Nous restâmes ainsi quatre ou cinq jours ensemble, contents les uns des autres et de nous-mêmes. Au lieu de passer en revue Paris et ses folies, nous l’oubliâmes. Tout notre soin se bornait à jouir entre nous d’une société agréable et douce. Nous n’eûmes besoin ni de satires ni de plaisanteries pour nous mettre de bonne humeur ; et nos ris n’étaient pas de raillerie, mais de gaieté, comme ceux de ta cousine.
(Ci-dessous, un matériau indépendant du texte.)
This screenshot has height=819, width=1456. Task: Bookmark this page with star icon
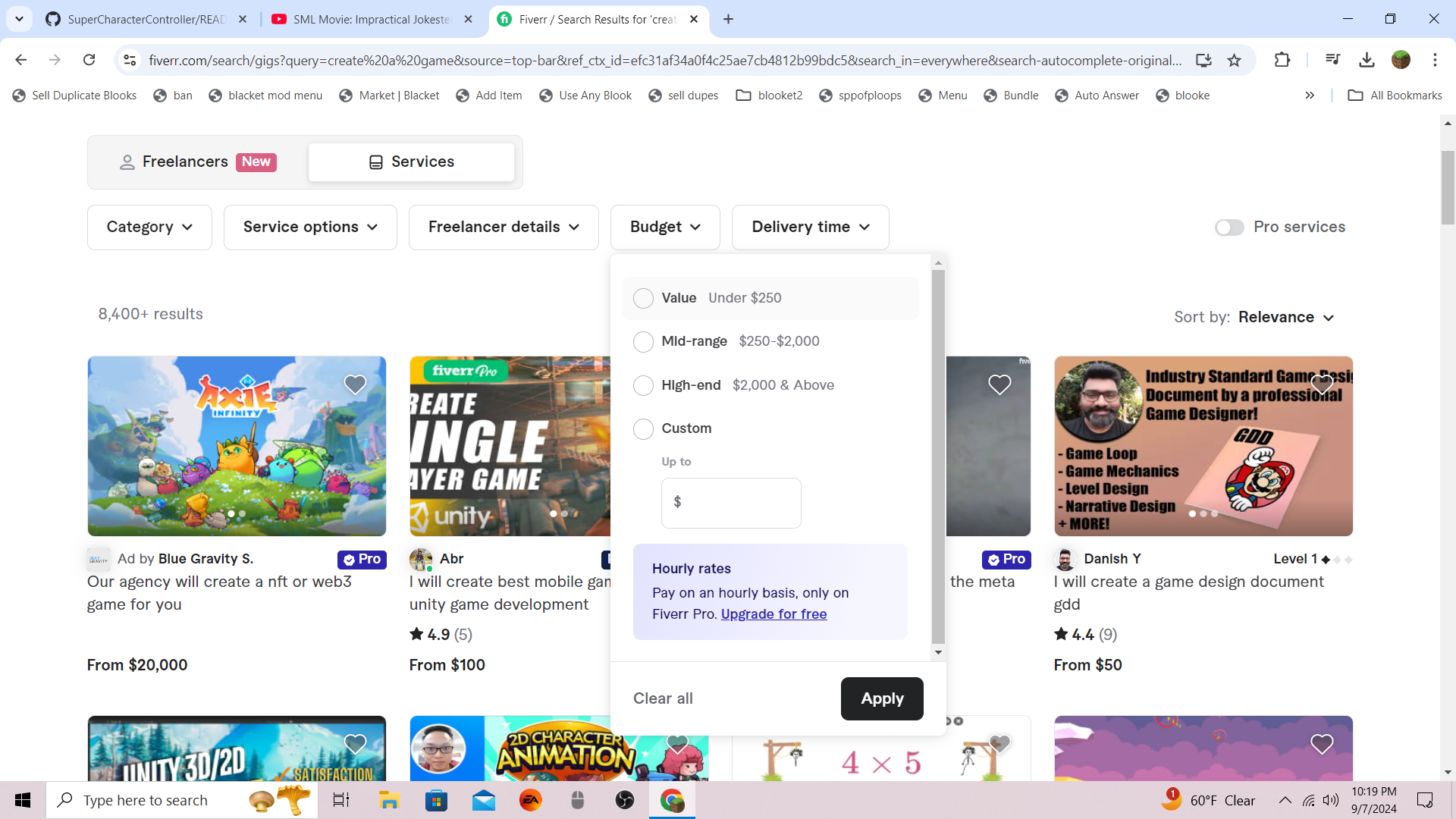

Une autre chose acheva de me faire changer d’avis sur leur compte. Souvent, au milieu de nos entretiens les plus animés, on venait dire un mot à l’oreille de la maîtresse de la maison. Elle sortait, allait s’enfermer pour écrire, et ne rentrait de longtemps. Il était aisé d’attribuer ces éclipses à quelque correspondance de cœur, ou de celles qu’on appelle ainsi. Une autre femme en glissa légèrement un mot qui fut assez mal reçu ; ce qui me fit juger que si l’absente manquait d’amants, elle avait au moins des amis. Cependant la curiosité m’ayant donné quelque attention, quelle fut ma surprise en apprenant que ces prétendus grisons de Paris étaient des paysans de la paroisse qui venaient, dans leurs calamités, implorer la protection de leur dame ; l’un surchargé de tailles à la décharge d’un plus riche, l’autre enrôlé dans la milice sans égard pour son âge et pour ses enfants ; l’autre écrasé d’un puissant voisin par un procès injuste ; l’autre ruiné par la grêle, et dont on exigeait le bail à la rigueur. Enfin tous avaient quelque grâce à demander, tous étaient patiemment écoutés, on n’en rebutait aucun, et le temps attribué aux billets doux était employé à écrire en faveur de ces malheureux. Je ne saurais te dire avec quel étonnement j’appris et le plaisir que prenait une femme si jeune et si dissipée à remplir ces aimables devoirs, et combien peu elle y mettait d’ostentation. Comment ! disais-je tout attendri, quand ce serait Julie elle ne ferait pas autrement. Dès cet instant je ne l’ai plus regardée qu’avec respect, et tous ses défauts sont effacés à mes yeux.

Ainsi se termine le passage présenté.